*** Opening RAW DATA ***

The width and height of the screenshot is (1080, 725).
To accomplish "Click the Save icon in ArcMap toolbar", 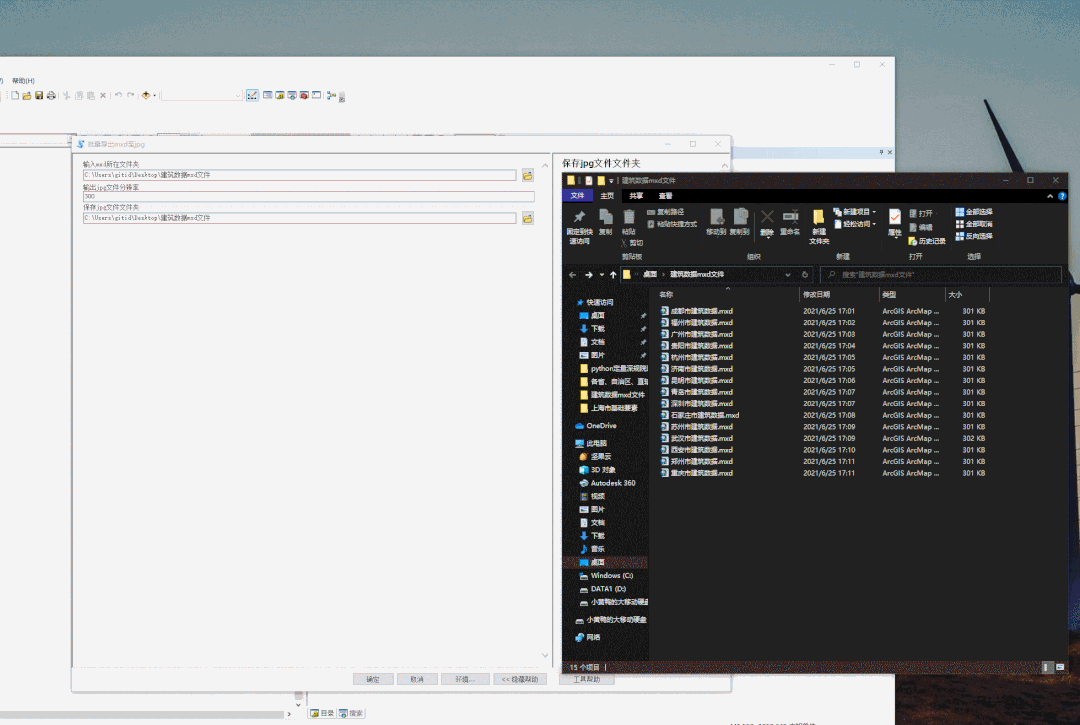I will click(x=39, y=96).
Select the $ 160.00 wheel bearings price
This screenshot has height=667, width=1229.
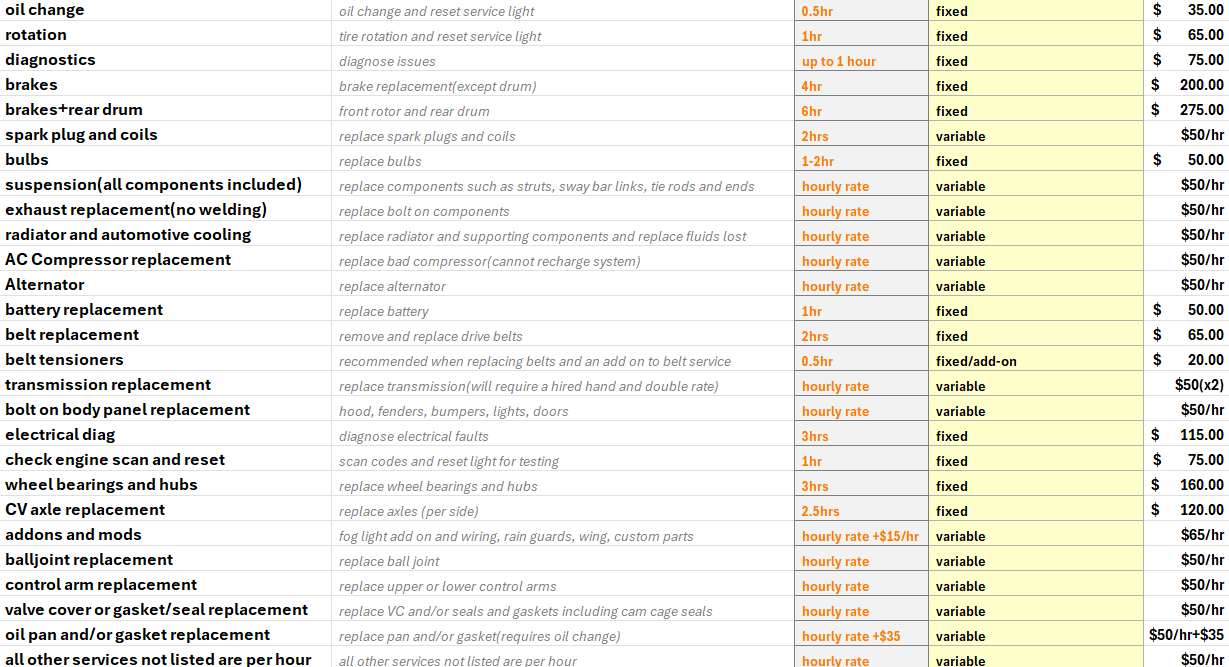[x=1186, y=485]
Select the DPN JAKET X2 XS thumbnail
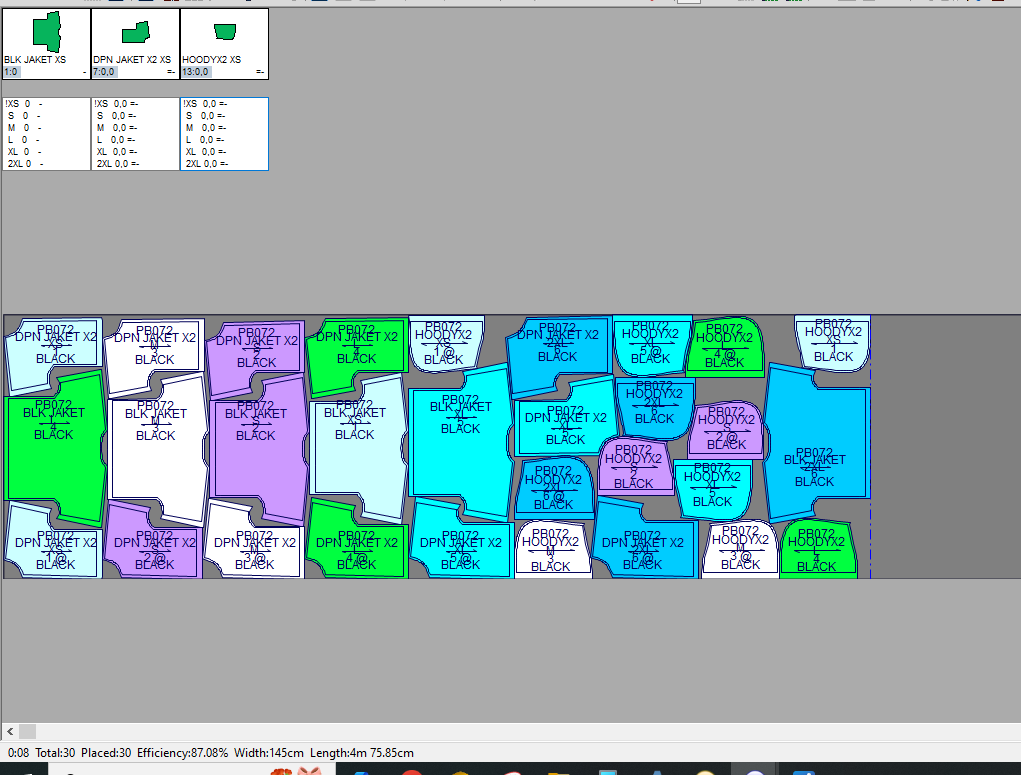Screen dimensions: 1021x775 pos(135,33)
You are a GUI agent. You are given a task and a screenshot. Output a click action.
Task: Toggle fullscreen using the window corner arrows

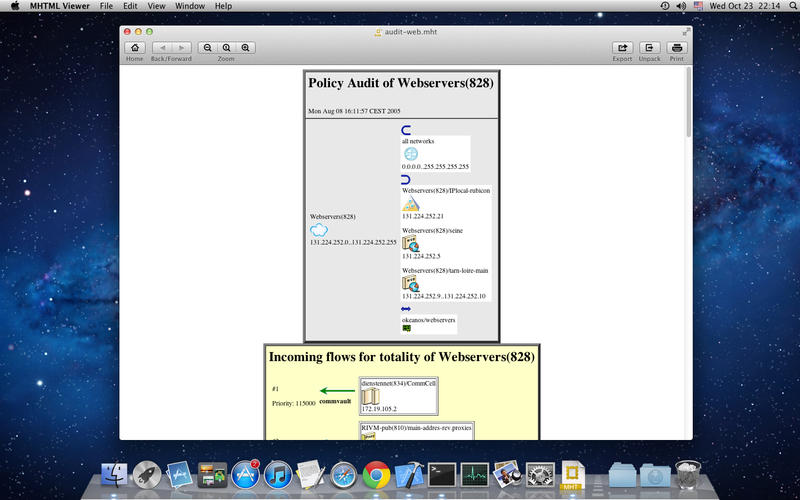pos(686,32)

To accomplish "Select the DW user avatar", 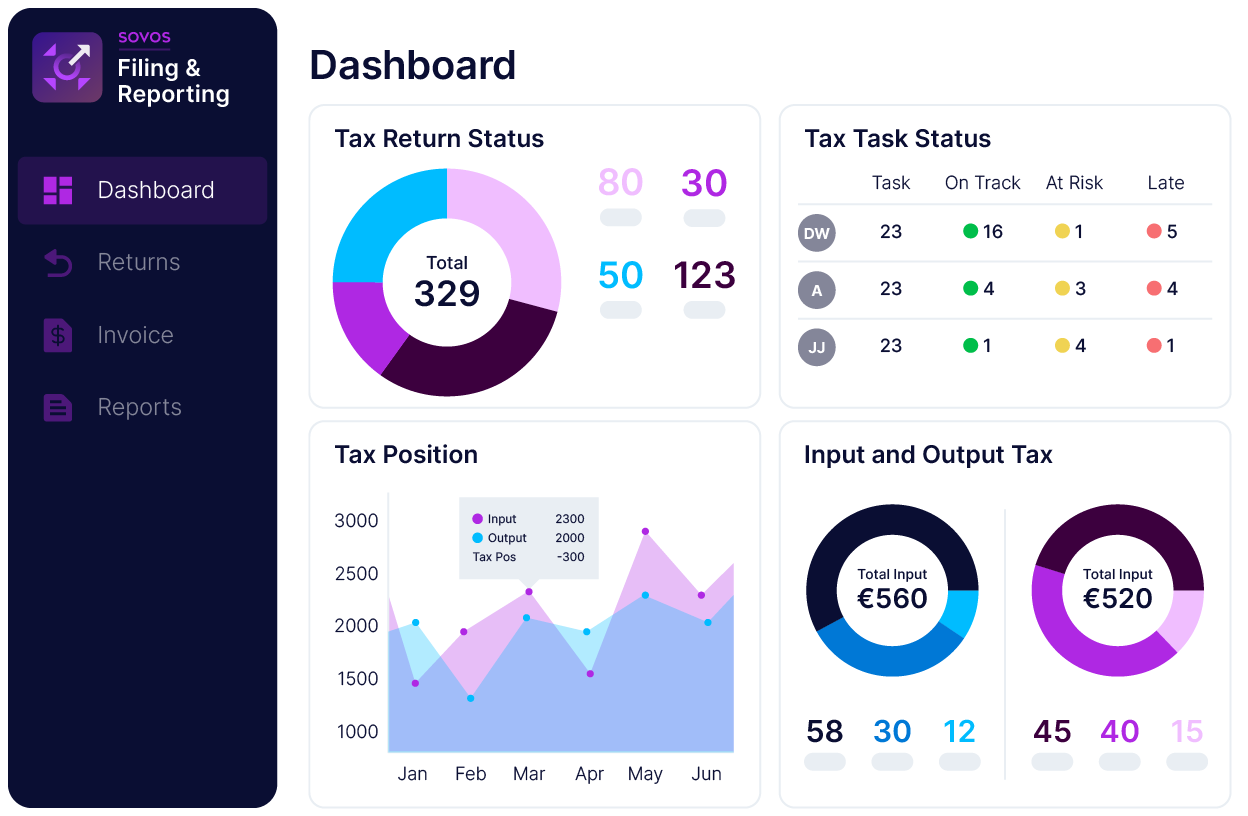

*** Closing RAW DATA ***

**WHAT IS BEING ASKED:** Give back the exact lines above, running from the one that has "This screenshot has height=667, width=1229." through the one that has "You are a GUI", with nothing added and no pictures.

**SOLUTION TO THIS PROBLEM:**
This screenshot has height=667, width=1229.
[x=1186, y=485]
Select the DPN JAKET X2 XS thumbnail
Screen dimensions: 1021x775 pos(135,33)
You are a GUI agent. You are given a task and a screenshot. Output a click action.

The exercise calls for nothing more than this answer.